Characterization of a novel potassium-competitive acid blocker of the gastric H,K-ATPase, 1-[5-(2-fluorophenyl)-1-(pyridin-3-ylsulfonyl)-1H-pyrrol-3-yl]-N-methylmethanamine monofumarate (TAK-438).

Inhibition of the gastric H,K-ATPase by the potassium-competitive acid blocker (P-CAB) 1-[5-(2-fluorophenyl)-1-(pyridin-3-ylsulfonyl)-1 H -pyrrol-3-yl]- N -methylmethanamine (TAK-438), is strictly K + -competitive with a K i of 10 nM at pH 7. In contrast to previous P-CABs, this structure has a point positive charge (p K a 9.06) allowing for greater accumulation in parietal cells compared with previous P-CABs [e.g., (8-benzyloxy-2-methyl-imidazo(1,2- a )pyridin-3-yl)acetonitrile (SCH28080), p K a 5.6]. The dissociation rate of the compound from the isolated ATPase is slower than other P-CABs, with the t 1/2 being 7.5 h in 20 mM KCl at pH 7. The stoichiometry of binding of TAK-438 to the H,K-ATPase is 2.2 nmol/mg in the presence of Mg-ATP, vanadate, or MgP i . However, TAK-438 also binds enzyme at 1.3 nmol/mg in the absence of Mg 2+ . Modeling of the H,K-ATPase to the homologous Na,K-ATPase predicts a close approach and hydrogen bonding between the positively charged N -methylamino group and the negatively charged Glu795 in the K + -binding site in contrast to the planar diffuse positive charge of previous P-CABs. This probably accounts for the slow dissociation and high affinity.

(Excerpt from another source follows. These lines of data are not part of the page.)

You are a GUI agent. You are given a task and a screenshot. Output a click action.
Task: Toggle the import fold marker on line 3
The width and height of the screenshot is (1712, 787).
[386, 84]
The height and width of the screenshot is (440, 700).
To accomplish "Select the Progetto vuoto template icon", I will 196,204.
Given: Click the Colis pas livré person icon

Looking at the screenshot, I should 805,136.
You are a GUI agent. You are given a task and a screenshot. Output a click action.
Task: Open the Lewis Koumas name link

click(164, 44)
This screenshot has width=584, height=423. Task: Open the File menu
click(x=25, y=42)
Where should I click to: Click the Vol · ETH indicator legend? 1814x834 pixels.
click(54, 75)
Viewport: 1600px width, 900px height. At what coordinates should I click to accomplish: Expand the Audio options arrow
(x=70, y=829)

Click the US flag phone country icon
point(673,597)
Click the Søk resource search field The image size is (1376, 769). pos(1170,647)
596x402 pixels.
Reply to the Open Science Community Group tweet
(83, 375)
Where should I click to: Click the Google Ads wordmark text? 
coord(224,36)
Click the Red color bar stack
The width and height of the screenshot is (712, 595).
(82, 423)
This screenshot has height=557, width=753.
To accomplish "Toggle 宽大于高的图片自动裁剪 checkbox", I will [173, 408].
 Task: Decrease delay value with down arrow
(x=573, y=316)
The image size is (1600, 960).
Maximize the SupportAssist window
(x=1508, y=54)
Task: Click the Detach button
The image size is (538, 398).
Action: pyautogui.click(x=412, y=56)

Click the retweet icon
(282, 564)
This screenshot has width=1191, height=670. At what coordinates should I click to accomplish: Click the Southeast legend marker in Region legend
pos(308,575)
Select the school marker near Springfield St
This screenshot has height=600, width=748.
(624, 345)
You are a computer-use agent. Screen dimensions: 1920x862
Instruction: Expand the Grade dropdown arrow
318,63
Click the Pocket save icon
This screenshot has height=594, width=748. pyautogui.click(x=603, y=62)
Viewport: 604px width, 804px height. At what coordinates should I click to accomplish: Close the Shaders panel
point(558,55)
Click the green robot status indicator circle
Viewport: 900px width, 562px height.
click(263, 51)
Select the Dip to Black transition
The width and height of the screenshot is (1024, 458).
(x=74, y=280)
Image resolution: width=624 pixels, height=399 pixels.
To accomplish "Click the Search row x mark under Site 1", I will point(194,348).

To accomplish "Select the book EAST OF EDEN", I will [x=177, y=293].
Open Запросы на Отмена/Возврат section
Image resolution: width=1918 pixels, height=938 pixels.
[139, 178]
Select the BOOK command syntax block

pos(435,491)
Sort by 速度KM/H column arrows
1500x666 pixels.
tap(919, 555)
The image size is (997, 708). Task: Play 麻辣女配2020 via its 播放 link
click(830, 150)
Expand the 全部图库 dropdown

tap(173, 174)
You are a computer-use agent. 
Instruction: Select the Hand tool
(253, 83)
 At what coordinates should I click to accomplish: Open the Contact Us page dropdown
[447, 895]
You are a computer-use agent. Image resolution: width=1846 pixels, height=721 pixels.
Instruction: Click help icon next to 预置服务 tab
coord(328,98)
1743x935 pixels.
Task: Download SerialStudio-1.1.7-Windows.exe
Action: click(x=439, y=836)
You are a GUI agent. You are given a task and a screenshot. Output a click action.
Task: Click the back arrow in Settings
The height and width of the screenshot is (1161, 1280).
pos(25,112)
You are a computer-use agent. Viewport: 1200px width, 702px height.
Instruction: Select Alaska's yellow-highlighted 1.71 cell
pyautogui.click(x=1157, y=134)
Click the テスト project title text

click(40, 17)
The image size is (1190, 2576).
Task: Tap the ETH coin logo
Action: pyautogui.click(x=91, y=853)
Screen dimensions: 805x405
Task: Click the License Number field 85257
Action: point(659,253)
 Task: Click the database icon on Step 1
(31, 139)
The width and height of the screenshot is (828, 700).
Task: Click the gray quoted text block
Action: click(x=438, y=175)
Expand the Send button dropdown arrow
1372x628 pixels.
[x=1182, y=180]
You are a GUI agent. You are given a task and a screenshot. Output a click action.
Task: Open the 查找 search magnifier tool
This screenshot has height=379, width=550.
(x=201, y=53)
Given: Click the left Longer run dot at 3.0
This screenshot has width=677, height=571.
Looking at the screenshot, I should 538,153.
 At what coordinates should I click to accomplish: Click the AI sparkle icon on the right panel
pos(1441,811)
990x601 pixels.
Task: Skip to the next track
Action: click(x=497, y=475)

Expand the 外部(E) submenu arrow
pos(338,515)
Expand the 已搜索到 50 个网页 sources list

The model also predicts hydrogen bonding between the hydroxyl of Tyr799 and the oxygens of the sulfonyl group of TAK-438. A Tyr799Phe mutation resulted in a 3-fold increase of the dissociation rate, showing that this hydrogen bonding also contributes to the slow dissociation rate. Hence, this K + -competitive inhibitor of the gastric H,K-ATPase should provide longer-lasting inhibition of gastric acid secretion compared with previous drugs of this class.